Putting The Dude to bed

The past few nights it's been humid, and we have had some out of town guest, so The Dude has been pretty keyed up and not in a "yes, it is a good time to go to bed Father, you are always so wise" sort of mood.

There was much crying and thrashing and sounds like the howling of the damned at end of the world.

We settled on a compromise, allowed The Dude to fall asleep in our bed. Downside is he stayed up much too late and had a harder time getting up in the morning, to the point were we had to force him up. We were treated with what I can only presume to be a sign of the future, The Dude saying "just a few more minutes Daaaaad." This from the little guy who used to routinely wake up, and be WIDE AWAKE AND RARING TO GO at 5am. Sometimes earlier. I suck at morning (ask my wife, sorry Honey!!) and I have been up before him three times this week.

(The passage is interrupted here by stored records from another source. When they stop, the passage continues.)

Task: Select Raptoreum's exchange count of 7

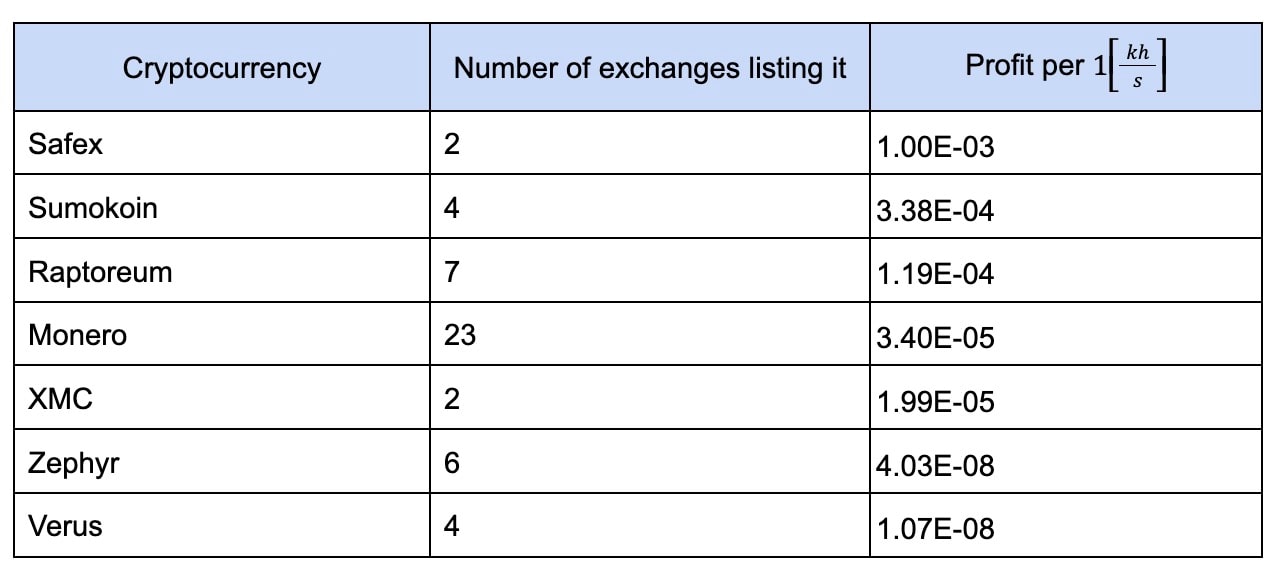Action: pyautogui.click(x=452, y=272)
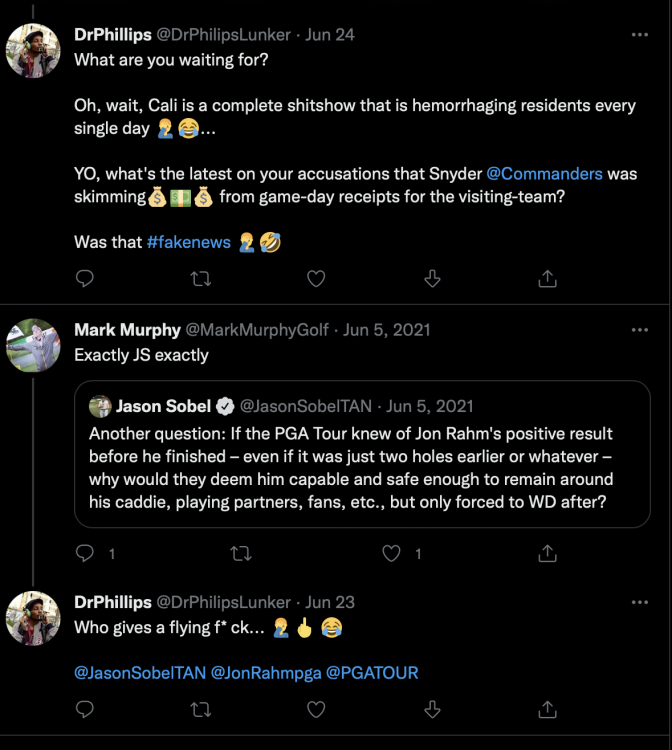Like the 'Who gives a flying' tweet
672x750 pixels.
coord(316,709)
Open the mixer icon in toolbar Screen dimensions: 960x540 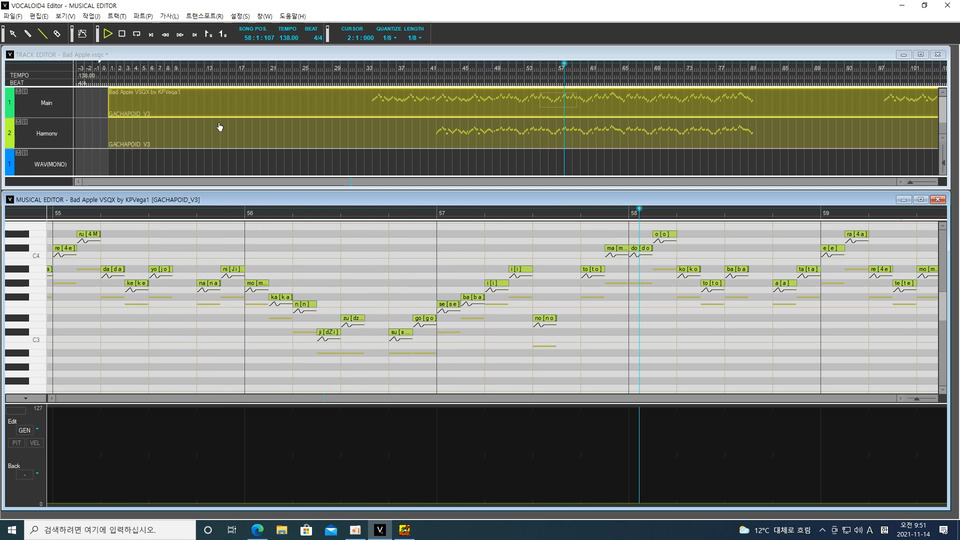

The nice side of all this is I got to fall asleep with him next to me, which is pleasant. Wonderful in fact. There are not the words available to the human tongue for me to describe the feeling.
Both my wife and I often fall asleep in his bed with him. It's about once a week for each of us, I think. We read several books to him, turn off the light and lie down for a bit, and if he hasn't fallen asleep by then, quietly extricate ourselves. Sometimes he says "Noooo" in his little voice and throws an arm around us. We can't resist.

Having him fall asleep in our bed with us seemed like a special treat, for some reason.

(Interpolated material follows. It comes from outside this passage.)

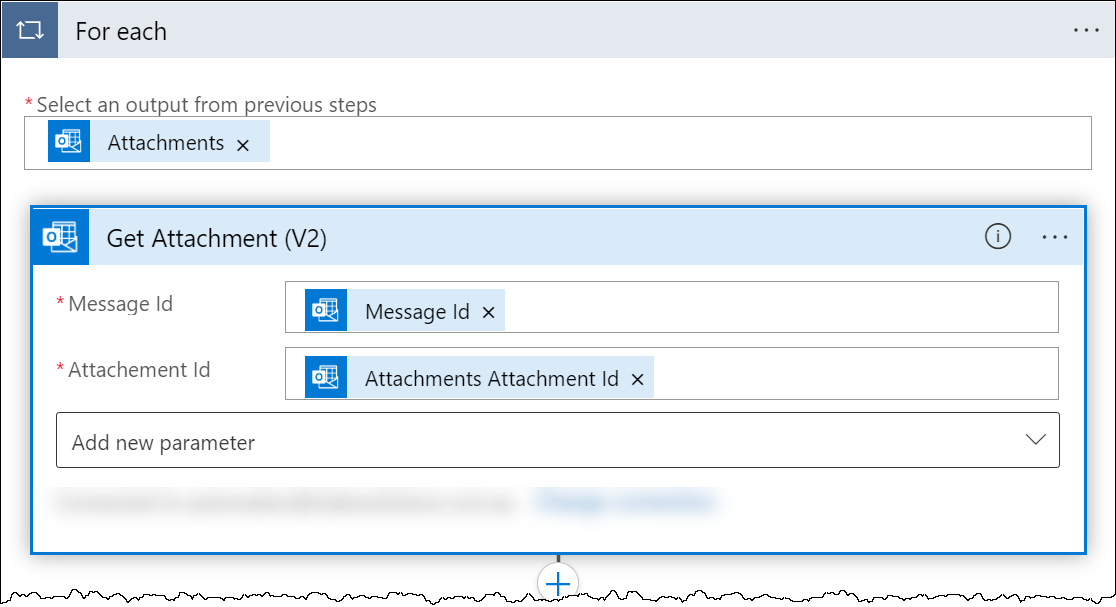Click the blurred Change connection link
Viewport: 1116px width, 607px height.
[625, 502]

Tonight, it was cooler, house guests were gone, and we got him into his own bed early. I read, he settled in, mellowed out considerably. I turned out the light. Climbed back into bed with him.

"No Daddy, you go away."

"You don't want me to lie with you honey?"

"No Daddy, go away. Please." Is he really only three? Or is he three already? I am confused and my head is pinning as he makes his request.

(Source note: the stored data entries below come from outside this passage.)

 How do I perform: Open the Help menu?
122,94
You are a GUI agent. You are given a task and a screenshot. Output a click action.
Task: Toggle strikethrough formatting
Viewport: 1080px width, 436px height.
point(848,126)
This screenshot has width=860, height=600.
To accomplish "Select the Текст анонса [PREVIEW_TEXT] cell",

"Okay" I say. I stare at him.

"You're not leaving. Go."

I leave, I tell him I love him and good night and kiss him on the forehead. I go downstairs, my wife asks if he's fallen asleep already, I tell her what happened. We wait at the foot of the stairs, thinking he will call out soon.

I'm not sure if I should hope that he does or that he doesn't.

4 comments:

Anonymous said...

That's a really sweet story.

He's just testing out his independence. You *want* him to be strong and independent. I'm sure in a night or two he'll be stuck to your side once again :)

vidsaw said...

Thanks for your comment.

Yes. There's always this funny push and pull with parenting.

Proud to watch him grow, miss his being a little baby.

Want him to be independent / want him to need me.

It's sweet, powerful stuff. :)

a musing mercurial said...

yeah, what you said...sweet, powerful. damn, i really hope i get to have un bebe someday.

see, you post poignant, introspective, and resonant things.

and the ridiculous and humorous outbursts are just as valuable too.

:) things need not be in buddha-speak to be of value...but i'm guessing you know this already and are just a wallowing self-denigrater like myself.

vidsaw said...

Thanks! I do hope you get to have a child someday too. It is loads of fun, and really does change everything, in a good way, just like they say.

And yes, Class-A1 self-denigrater here.